Last summer’s Lambeth Conference also saw Cardinal Kurt Koch, the Roman Catholic Church’s lead on ecumenical affairs, highlight, in a message read out by a representative, what he called an “ecumenical emergency” after decades of progress in bringing different Christian denominations together.
Koch contrasted the dominance of postmodernism—a school of thought that denies any single overarching account of reality and instead raises pluralism to a principle—with traditional Christian thinking that found meaning in unity (the word “catholic” comes from the Greek word katholikos, meaning “universal”). This postmodernist mentality, Koch said, has found its way into ecumenical thinking, “expressed in an ecclesiological pluralism … according to which precisely having multiple diverse churches is regarded as a positive reality and any attempt to regain the unity of the church appears suspicious.”
However, these divisions in Christianity have turned out to be a strong barrier to evangelization, Koch said. He cited the 2013 apostolic exhortation by Pope Francis I, Evangelii Gaudium (“The Joy of the Gospel”), which spoke about how divisions among Christians, particularly in Africa and Asia, had become a serious problem.
Implementation at the Communion level
The Lambeth call on Christian unity states that responsibility for its implementation lies mainly with the Anglican Consultative Council (ACC), working through the Inter-Anglican Standing Commission on Unity, Faith and Order (IASCUFO) and the Anglican Communion Office (ACO). It calls on the ACC and secretary general “to ensure that adequate resources are available to enable this task.”
Sharman said the ACC and IASCUFO are critical to Anglican work for Christian unity, since “most if not all our ecumenical dialogue partners are, like us, part of global denominational communions of families of churches.” The most direct way that the Anglican Church of Canada receives support for ecumenical work, he said, is through forums for discussion.
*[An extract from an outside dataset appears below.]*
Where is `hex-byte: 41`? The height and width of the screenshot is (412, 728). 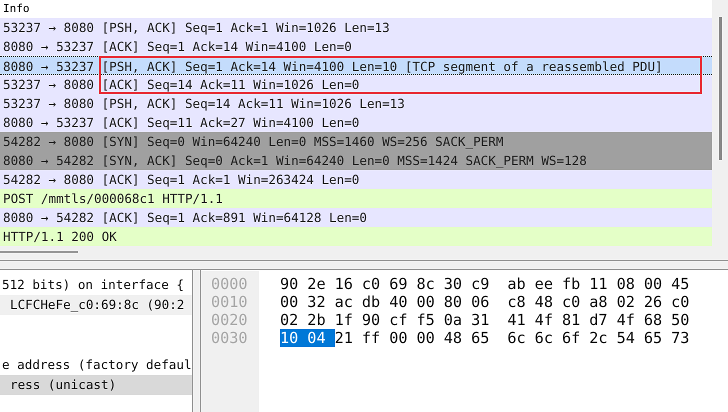 hex-byte: 41 is located at coordinates (521, 320).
Christopher Wells, director of the Unity, Faith and Order department—the ACO branch that supports the work of IASCUFO—called ecumenism “from the beginning, a centrepiece of the ACO’s work.”
Wells said a considerable part of the ACO’s budget goes to support ecumenism at Unity, Faith and Order through staffing, organizing, and financially supporting the Anglican Communion’s bilateral dialogues by covering costs such as airfare, accommodations and travel visas.
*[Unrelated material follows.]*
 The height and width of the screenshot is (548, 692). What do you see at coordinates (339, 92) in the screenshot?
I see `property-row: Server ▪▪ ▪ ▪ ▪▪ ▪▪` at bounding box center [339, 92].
“To be sure, proper financing of this work has been and remains a challenge, but we are in no way backing away from any of it,” Wells told the Anglican Journal in an email.
The Anglican Communion, Wells said, is currently engaged in bilateral dialogue with the Roman Catholic Church, the family of Eastern Orthodox churches, the Lutheran World Federation, the World Methodist Council and the Pentecostal World Fellowship, as well as with the Old Catholic Churches of the Union of Utrecht and the World Communion of Reformed Churches. It is also engaged in exploratory discussions with the Assyrian Church of the East.